Saturday 16 March 2019

A Yorkshire Cook and her Portugal Cakes


Portugal cakes 
Elizabeth Moxon is believed to have been the first Yorkshire woman to write and publish a cookery book. Entitled ‘English Housewifry’ and dating back to 1741, the book received a well deserved blue plaque in Pontefract in March 2019 as part of the ‘ 'Forgotten Women of Wakefield' project, following the hard work of Dream Time Creative team and the support of the Pontefract Civic Society. Featuring several hundred recipes, it proved very popular and ran to several editions over the next hundred years. Elizabeth has been described as trailblazer in English culinary writing and her book is thought to have paved the way for contemporary cookery authors such as Hannah Glasse in 1747. 
Intrigued by this Georgian cookery writer, I couldn’t wait to try out her recipes for my talk on Popular Georgian baking in Wakefield Library earlier in the month. I chose Portugal cakes. They are quite like French madeleines and Queen cakes. I used half the ingredients she states and this made around 3 dozen small cakes. I've suggested temperatures and timings for a modern oven.
Portugal cakes
½ lb/225g butter
4 eggs (use 4 yolks and 2 whites)
½ lb/225g plain flour
½ lb/225g caster sugar
½ lb/225g currants
2 tsps nutmeg
Caraway seed (optional)

Preheat the oven to 190C degrees and line trays with bun cases. Melt the butter gently over a low heat. Remove from the heat and pour into a mixing bowl. Add the eggs. Beat until frothy. Add the flour, sugar and currants and mix to form a batter. Spoon the batter into the bun cakes, filling them to two thirds. If you wish, sprinkle a few carraway seeds on top of each bun. Bake for around 14 to 16 minutes, until firm and golden brown. Let them cool in the tins for 5 minutes, then transfer them to a wire rack to cool.

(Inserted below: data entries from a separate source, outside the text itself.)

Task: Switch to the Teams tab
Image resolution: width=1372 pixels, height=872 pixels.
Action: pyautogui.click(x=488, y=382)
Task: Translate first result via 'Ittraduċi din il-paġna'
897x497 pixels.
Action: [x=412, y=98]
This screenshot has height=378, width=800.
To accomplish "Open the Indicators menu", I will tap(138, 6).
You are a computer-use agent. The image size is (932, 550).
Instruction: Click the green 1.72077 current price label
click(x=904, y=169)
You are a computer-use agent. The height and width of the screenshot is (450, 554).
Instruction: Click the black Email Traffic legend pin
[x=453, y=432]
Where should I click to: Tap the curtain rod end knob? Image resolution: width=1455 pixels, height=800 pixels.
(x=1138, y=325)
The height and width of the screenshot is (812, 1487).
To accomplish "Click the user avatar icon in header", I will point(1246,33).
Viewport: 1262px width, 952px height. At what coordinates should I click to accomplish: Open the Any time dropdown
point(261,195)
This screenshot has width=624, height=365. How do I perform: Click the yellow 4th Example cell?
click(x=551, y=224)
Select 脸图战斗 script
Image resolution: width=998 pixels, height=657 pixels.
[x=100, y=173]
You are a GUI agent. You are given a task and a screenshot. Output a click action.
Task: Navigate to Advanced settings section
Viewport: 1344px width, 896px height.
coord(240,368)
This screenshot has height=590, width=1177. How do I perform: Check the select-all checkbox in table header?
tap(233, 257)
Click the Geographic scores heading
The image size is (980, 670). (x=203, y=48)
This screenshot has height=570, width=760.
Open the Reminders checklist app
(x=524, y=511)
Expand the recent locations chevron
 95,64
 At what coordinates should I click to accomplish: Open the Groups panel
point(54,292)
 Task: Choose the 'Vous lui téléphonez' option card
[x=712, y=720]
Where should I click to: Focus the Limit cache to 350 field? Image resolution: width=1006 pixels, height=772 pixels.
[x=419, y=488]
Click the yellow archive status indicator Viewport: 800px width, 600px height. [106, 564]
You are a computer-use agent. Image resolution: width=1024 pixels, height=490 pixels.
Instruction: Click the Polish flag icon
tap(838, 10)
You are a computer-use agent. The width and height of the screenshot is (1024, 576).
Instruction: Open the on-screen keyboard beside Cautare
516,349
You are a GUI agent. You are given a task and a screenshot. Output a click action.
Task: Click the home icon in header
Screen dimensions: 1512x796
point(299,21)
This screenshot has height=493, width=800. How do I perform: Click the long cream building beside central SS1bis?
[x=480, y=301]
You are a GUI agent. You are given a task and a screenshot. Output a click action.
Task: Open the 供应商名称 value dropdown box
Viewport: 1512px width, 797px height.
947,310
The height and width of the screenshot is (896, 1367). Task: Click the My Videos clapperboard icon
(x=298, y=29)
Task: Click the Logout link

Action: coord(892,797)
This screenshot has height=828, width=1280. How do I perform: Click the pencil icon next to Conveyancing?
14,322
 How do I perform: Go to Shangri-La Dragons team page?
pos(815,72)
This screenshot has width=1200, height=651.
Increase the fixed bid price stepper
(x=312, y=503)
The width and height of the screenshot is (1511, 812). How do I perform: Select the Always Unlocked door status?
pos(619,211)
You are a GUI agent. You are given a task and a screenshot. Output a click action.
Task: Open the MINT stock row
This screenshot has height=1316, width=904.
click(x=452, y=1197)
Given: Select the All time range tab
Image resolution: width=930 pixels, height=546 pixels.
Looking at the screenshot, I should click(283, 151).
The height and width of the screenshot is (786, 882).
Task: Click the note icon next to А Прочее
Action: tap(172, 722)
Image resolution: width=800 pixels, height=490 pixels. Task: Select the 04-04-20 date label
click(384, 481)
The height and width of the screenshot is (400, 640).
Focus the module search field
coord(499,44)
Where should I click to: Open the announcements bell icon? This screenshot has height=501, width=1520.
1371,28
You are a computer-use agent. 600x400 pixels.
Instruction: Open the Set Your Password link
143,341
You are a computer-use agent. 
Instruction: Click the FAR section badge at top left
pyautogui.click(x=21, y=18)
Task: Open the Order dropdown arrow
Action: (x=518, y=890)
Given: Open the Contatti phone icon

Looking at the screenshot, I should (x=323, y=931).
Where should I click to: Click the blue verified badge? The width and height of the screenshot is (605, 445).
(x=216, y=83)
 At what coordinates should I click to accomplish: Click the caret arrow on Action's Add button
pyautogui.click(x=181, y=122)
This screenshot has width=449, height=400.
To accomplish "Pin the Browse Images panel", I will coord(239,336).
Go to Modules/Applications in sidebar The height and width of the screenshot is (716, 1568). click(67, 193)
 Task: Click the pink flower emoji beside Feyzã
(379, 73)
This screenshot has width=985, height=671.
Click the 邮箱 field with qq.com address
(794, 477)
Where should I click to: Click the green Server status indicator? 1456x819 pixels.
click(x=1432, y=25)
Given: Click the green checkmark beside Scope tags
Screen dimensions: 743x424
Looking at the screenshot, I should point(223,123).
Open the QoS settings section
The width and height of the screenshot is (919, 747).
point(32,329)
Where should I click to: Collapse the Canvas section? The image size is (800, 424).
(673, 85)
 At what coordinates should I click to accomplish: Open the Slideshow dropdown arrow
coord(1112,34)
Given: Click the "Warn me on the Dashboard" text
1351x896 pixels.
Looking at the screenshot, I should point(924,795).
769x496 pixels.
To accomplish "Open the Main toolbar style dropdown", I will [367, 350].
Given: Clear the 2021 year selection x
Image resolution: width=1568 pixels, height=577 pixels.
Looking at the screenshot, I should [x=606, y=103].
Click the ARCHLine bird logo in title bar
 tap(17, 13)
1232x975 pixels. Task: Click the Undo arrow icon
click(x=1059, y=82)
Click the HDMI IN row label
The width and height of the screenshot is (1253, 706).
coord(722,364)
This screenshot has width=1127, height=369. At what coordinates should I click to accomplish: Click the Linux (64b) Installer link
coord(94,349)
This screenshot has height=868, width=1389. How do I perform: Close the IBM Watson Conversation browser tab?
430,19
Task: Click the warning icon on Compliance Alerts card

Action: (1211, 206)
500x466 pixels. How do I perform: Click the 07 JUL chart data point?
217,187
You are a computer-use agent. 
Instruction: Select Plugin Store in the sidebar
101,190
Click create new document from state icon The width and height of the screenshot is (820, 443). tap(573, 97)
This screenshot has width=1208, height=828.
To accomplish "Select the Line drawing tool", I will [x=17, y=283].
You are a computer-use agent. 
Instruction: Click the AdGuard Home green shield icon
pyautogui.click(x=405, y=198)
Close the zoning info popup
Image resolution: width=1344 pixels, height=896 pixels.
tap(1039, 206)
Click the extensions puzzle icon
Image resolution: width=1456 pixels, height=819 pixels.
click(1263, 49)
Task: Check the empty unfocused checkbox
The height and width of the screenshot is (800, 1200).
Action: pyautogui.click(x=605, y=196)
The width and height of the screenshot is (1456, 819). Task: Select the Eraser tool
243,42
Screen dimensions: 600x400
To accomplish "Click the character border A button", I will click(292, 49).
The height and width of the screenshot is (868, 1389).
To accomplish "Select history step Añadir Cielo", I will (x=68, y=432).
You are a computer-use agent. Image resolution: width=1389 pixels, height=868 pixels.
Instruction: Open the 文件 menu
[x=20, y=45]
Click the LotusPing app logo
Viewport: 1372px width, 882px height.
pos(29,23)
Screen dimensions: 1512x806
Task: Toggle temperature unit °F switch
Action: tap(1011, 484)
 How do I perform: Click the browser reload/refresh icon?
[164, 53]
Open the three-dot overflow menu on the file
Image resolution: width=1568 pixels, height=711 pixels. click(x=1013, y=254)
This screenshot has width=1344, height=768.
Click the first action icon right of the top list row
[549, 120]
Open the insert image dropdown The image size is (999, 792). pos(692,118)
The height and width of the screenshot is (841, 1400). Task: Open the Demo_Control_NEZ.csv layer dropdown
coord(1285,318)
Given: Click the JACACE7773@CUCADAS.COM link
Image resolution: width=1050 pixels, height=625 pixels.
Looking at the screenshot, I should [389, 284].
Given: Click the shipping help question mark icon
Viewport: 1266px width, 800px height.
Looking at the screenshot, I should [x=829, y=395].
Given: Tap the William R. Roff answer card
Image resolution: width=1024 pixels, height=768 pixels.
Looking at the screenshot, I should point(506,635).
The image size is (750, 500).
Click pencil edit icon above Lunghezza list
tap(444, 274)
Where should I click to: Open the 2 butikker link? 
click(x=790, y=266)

Here’s Elizabeth’s original recipe from her book which has been on display in Pontefract Library :
Extract from English Housewifery by Elizabeth Moxon

246. _To make_ PORTUGAL CAKES.
Take a pound of flour, a pound of butter, a pound of sugar, a pound of currans well cleaned, and a nutmeg grated; take half of the flour and mix it with sugar and nutmeg, melt the butter and put it into the yolks
of eight eggs very well beat, and only four of the whites, and as the froth rises put it into the flour, and do so till all is in; then beat it together, still strowing some of the other half of the flour, and then beat it till all the flour be in, then butter the pans and fill them, but do not bake them too much; you may ice them if you please, or you may strow carraway comfits of all sorts on them when they go into the oven. The currans must be plump'd in warm water, and dried before the fire, then put them into your cakes.
Guests at the unveiling of the Blue Plaque ceremony, tasted the delights of other Georgian baking from Elizabeth Moxon's book: Gingerbread, Cracknell biscuits and Seed cake. It was a great privilege to attend the commemorations for this enigmatic cookery writer.